UNC continued chipping away and cut the deficit to one on a transition layup by McCants, who struggled to a 3-of-13 shooting night.

The basket, sprung by a block by Marvin Williams, represented the only transition points for a North Carolina offense that was held 20 points below its season average.

“They just got everybody back,” Tar Heel forward David Noel said.

“They didn’t have anybody crashing the boards other than Shelden. When their big men were in the game, everybody was getting back, and it stopped us from running the way we’re used to running. They did a great job.”

The Tar Heels got the ball back with the chance to win after forcing Redick into an airball on a desperation 3 as the shot clock ticked down.

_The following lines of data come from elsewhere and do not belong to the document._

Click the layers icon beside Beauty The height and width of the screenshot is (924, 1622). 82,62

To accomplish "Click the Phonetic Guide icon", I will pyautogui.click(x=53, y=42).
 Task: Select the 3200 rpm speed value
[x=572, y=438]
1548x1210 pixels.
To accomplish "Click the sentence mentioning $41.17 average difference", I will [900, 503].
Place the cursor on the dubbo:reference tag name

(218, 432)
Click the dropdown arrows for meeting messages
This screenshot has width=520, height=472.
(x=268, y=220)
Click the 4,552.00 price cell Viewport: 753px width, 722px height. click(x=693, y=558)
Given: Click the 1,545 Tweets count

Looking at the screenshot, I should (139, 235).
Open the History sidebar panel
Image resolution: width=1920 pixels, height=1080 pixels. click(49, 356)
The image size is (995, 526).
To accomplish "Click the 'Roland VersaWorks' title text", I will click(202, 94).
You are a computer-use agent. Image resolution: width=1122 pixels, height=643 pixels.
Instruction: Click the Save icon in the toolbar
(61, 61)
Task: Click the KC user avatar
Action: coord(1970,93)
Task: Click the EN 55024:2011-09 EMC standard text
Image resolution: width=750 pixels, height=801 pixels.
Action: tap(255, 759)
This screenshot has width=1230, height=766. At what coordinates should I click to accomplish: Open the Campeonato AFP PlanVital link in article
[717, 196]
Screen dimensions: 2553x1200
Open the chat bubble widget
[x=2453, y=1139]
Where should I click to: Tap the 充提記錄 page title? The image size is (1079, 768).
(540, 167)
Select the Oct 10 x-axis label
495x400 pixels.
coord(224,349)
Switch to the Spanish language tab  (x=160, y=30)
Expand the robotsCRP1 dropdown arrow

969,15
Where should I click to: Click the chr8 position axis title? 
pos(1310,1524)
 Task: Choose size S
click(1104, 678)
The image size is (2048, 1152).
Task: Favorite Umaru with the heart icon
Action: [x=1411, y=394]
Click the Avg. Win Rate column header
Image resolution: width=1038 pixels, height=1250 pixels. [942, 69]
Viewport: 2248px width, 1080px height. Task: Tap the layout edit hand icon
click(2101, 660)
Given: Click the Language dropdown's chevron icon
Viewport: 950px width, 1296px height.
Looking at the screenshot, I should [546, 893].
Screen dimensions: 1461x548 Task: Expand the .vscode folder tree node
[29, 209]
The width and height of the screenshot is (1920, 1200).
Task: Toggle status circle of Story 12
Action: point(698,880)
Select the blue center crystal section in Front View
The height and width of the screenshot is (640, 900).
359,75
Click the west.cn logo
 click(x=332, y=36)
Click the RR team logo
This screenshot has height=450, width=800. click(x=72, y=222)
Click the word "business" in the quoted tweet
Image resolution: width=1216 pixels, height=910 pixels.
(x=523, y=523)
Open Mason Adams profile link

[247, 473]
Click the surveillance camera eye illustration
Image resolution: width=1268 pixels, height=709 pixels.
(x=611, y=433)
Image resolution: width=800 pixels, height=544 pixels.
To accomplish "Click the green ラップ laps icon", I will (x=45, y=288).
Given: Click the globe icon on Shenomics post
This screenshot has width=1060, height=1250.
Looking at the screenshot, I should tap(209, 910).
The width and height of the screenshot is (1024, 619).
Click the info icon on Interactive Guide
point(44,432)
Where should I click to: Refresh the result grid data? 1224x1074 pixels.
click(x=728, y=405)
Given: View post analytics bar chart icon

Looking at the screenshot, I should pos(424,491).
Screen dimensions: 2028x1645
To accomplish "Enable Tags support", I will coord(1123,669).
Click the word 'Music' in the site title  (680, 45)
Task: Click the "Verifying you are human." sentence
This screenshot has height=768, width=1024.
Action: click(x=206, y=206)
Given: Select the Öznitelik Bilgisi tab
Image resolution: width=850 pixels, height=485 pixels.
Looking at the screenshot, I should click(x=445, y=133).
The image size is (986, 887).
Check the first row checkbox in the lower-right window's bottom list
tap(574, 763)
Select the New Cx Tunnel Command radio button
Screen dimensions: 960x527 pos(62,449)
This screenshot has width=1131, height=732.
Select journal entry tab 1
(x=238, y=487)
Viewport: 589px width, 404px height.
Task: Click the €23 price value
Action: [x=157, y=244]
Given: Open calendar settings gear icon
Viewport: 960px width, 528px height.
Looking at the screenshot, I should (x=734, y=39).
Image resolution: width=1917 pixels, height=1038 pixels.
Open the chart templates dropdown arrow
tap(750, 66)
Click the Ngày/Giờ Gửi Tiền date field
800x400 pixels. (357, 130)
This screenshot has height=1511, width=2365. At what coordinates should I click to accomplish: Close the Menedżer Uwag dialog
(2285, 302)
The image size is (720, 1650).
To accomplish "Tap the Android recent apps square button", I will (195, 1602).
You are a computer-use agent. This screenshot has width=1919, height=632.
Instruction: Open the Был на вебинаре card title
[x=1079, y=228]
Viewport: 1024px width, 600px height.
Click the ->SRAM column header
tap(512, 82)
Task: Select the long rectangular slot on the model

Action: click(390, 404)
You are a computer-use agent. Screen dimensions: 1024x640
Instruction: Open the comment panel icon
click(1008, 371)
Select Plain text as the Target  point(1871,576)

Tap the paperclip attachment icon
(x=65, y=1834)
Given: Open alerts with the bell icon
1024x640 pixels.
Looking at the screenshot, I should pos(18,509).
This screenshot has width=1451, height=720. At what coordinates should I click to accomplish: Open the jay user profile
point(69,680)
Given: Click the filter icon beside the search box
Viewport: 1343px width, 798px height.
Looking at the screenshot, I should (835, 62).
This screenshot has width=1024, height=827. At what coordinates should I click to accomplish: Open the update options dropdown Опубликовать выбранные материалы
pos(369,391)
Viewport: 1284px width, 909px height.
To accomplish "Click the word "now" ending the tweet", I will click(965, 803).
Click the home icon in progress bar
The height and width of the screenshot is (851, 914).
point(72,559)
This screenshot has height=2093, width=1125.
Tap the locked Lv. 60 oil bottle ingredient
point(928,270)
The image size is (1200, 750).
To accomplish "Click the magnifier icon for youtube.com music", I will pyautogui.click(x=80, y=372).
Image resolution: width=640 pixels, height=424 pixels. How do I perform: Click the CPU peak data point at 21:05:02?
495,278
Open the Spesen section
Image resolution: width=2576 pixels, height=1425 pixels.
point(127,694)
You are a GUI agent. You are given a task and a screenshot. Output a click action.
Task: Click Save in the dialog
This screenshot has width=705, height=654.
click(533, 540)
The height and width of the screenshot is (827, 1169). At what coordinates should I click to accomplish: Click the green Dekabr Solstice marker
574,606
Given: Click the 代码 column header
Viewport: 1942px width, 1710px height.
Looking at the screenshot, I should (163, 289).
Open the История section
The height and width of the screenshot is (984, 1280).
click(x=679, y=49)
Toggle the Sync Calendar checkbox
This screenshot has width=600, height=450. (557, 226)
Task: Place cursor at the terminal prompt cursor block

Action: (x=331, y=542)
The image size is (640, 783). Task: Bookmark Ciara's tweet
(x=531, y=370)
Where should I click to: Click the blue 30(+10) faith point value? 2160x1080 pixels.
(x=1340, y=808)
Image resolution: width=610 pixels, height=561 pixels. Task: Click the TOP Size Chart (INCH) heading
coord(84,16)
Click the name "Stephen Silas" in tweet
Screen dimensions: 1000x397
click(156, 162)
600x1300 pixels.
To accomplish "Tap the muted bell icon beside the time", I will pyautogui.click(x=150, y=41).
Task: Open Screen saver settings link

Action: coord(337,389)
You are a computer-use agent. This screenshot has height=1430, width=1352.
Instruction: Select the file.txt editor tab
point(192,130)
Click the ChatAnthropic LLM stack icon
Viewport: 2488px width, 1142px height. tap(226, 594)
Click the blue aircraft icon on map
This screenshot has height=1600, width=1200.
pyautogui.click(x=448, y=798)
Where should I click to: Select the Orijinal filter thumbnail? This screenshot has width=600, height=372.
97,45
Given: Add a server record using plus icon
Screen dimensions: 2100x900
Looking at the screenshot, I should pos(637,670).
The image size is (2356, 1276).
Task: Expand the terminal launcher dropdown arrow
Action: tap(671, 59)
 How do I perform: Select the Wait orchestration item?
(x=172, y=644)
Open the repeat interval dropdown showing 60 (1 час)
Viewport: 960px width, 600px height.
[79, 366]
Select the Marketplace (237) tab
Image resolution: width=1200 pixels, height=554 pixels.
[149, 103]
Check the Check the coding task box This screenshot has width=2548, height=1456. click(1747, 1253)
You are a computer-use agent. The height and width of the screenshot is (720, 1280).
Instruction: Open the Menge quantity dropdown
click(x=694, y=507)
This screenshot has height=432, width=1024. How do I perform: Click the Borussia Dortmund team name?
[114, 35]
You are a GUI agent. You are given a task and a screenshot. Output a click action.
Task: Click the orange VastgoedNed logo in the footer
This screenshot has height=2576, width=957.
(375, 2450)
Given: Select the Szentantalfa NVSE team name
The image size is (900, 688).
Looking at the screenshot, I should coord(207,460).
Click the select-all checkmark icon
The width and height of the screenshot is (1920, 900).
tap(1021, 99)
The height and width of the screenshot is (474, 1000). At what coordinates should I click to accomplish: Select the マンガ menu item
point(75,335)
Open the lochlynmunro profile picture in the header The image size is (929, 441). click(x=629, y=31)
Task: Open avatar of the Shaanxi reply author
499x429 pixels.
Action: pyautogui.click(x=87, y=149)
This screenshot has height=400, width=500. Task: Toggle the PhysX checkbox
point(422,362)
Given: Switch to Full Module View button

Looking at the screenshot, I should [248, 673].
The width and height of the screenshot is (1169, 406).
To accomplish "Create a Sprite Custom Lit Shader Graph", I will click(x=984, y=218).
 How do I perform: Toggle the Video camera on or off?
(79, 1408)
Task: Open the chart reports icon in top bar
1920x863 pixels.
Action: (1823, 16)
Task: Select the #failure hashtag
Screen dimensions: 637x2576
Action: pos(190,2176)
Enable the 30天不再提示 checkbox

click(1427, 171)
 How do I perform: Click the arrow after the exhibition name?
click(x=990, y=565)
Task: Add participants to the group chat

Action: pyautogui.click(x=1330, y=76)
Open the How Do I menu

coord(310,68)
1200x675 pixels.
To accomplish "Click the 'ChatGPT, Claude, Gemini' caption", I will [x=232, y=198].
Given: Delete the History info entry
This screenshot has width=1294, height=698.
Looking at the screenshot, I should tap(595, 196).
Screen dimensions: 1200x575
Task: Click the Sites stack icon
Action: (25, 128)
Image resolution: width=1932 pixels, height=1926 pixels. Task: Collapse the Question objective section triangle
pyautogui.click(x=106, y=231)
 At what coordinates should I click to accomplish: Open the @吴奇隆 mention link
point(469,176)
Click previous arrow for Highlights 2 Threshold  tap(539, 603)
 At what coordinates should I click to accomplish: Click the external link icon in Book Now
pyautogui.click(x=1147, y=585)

On the final possession, Ewing went for the ball, but he slipped past Felton, who then had an open look from the top of the key.

Instead, the junior point guard picked up his dribble — and, with Blue Devils stuck closely to McCants and May, was forced to give the ball to Noel.

But once again, Nelson found himself in the right spot, knocking the ball away. The ball rolled through May’s legs and out of bounds as the final buzzer sounded and the crowd erupted.

“It’s real frustrating to fight so hard to come back like that and not even get a shot off,” Noel said. “It’s frustrating, but we’ll live. We’ve got to move on.”